THE WEST MOUNTAIN SITE, GENOLA NORTH FAULT, UTAH: PALEOSEISMIC HISTORY AND CONNECTIVITY WITH UTAH LAKE FAULTS


SMITH, Kristen1, TOKE, Nathan1, JOHNSON, David R.1, CZAJKA, Charles Doug1, NELSON, Daren T.1 and HISCOCK, Adam I.2, (1)Department of Earth Science, Utah Valley University, 800 W University Parkway, Orem, UT 84058, (2)Geologic Hazards Program, Utah Geological Survey, 1594 W North Temple, P.O. Box 146100, Salt Lake City, UT 84114

Lidar analysis has led to the discovery of many previously unrecognized active faults, including a 13-km-long discontinuous network of fault scarps running along the west side of West Mountain in Utah County. This westward dipping normal fault, called the Genola North fault, aligns with the Lincoln Point West fault system, within Utah Lake, as well as the Long Ridge fault, located to the south.
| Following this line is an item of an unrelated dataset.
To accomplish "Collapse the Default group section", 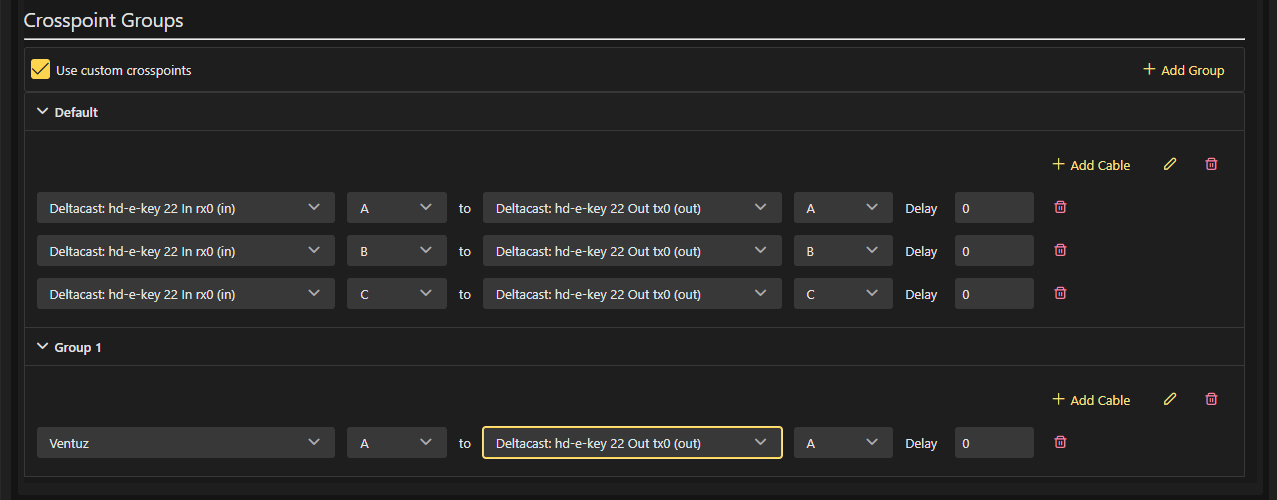I will pyautogui.click(x=42, y=112).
These faults have been postulated to be coseismic, auxiliary faults to the Provo segment of the Wasatch fault zone. If linked together, these three faults comprise an approximately 40-km-long fault system. Characterizing their seismic hazard is an important consideration for urban development along West Mountain and on Utah Lake. Based upon our lidar interpretation, we selected the West Mountain site (40.1148, -111.8406) due to a ~ 3-m high fault scarp cutting the Provo shoreline of Lake Bonneville along the northern half of West Mountain. This site is ideal for paleoseismic analysis because of the known geomorphic age for the Provo level shoreline of Lake Bonneville (~ 15 cal ka). A single 30-m-long trench across the fault scarp revealed 20° westward dipping transgressive and regressive lake deposits below a prominent angular unconformity marked by a near horizontal ~ 10-cm thick carbonate beach deposit. The displacement of the carbonate beach deposit shows a 5-m organic soil-filled fault zone with 3-m of vertical movement. We also observed clear evidence of two ground rupturing earthquakes post Lake Bonneville and at least one rupture close in time to the Bonneville highstand (~18 cal ka). Based on these shoreline ages, we infer an average recurrence rate of 7.5 ka per event and a slip rate of ~0.2 mm/a. Freshwater mollusk shells common to Lake Bonneville were sampled for C-14 dating and amino acid racemization to provide age range of the transgressive and regressive lake deposits. Bulk soil samples from fault-derived colluvium should provide additional C-14 dates to help constrain the timing of the penultimate earthquake and the maximum age of the most recent event. This study provides evidence that faults along West Mountain have been active within the Holocene and should be taken into consideration for urban planning in this rapidly growing region.